- **What you have to do**:
Make an exact copy of each entry, leaving out every picture.

[Saved entries]

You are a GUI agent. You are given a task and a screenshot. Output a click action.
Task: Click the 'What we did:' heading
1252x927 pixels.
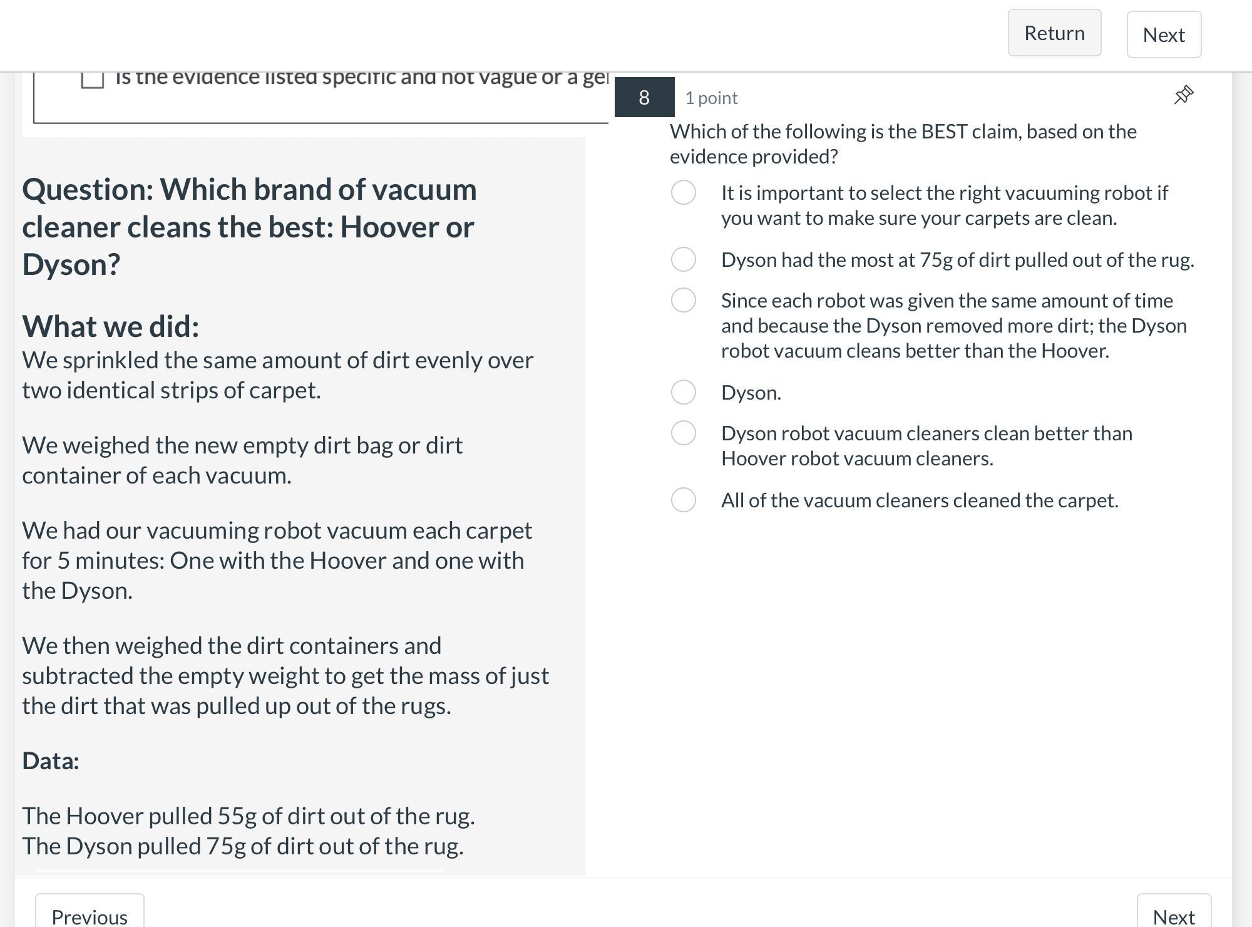coord(111,326)
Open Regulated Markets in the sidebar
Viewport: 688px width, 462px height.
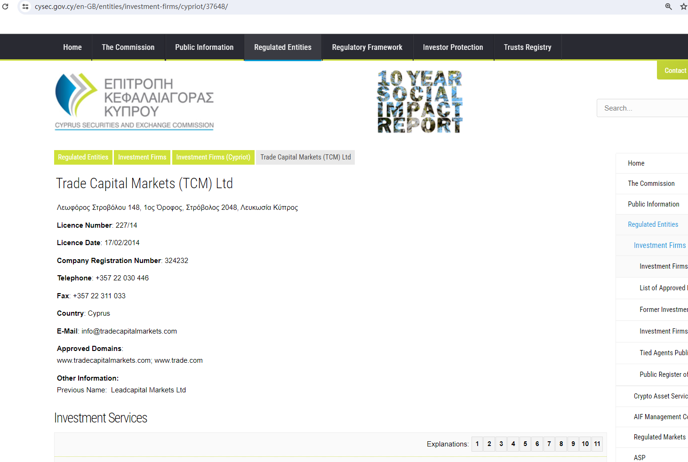[x=659, y=437]
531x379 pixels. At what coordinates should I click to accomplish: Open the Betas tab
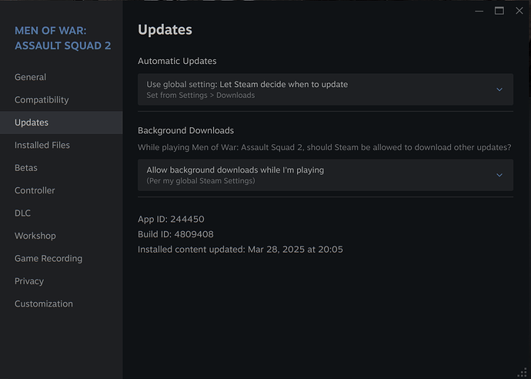(x=26, y=168)
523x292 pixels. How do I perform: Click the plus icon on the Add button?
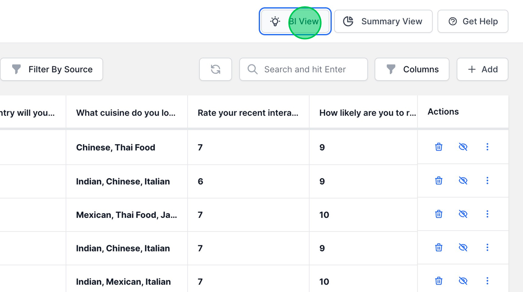point(471,69)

- **Task response**:
You are a GUI agent. You are given a task and a screenshot. Output a click action.
Task: Click the 'What we did:' heading
1252x927 pixels.
coord(111,326)
Open Regulated Markets in the sidebar
Viewport: 688px width, 462px height.
[x=659, y=437]
531x379 pixels. At what coordinates should I click to accomplish: Open the Betas tab
(x=26, y=168)
523x292 pixels. How do I perform: Click the plus icon on the Add button?
point(471,69)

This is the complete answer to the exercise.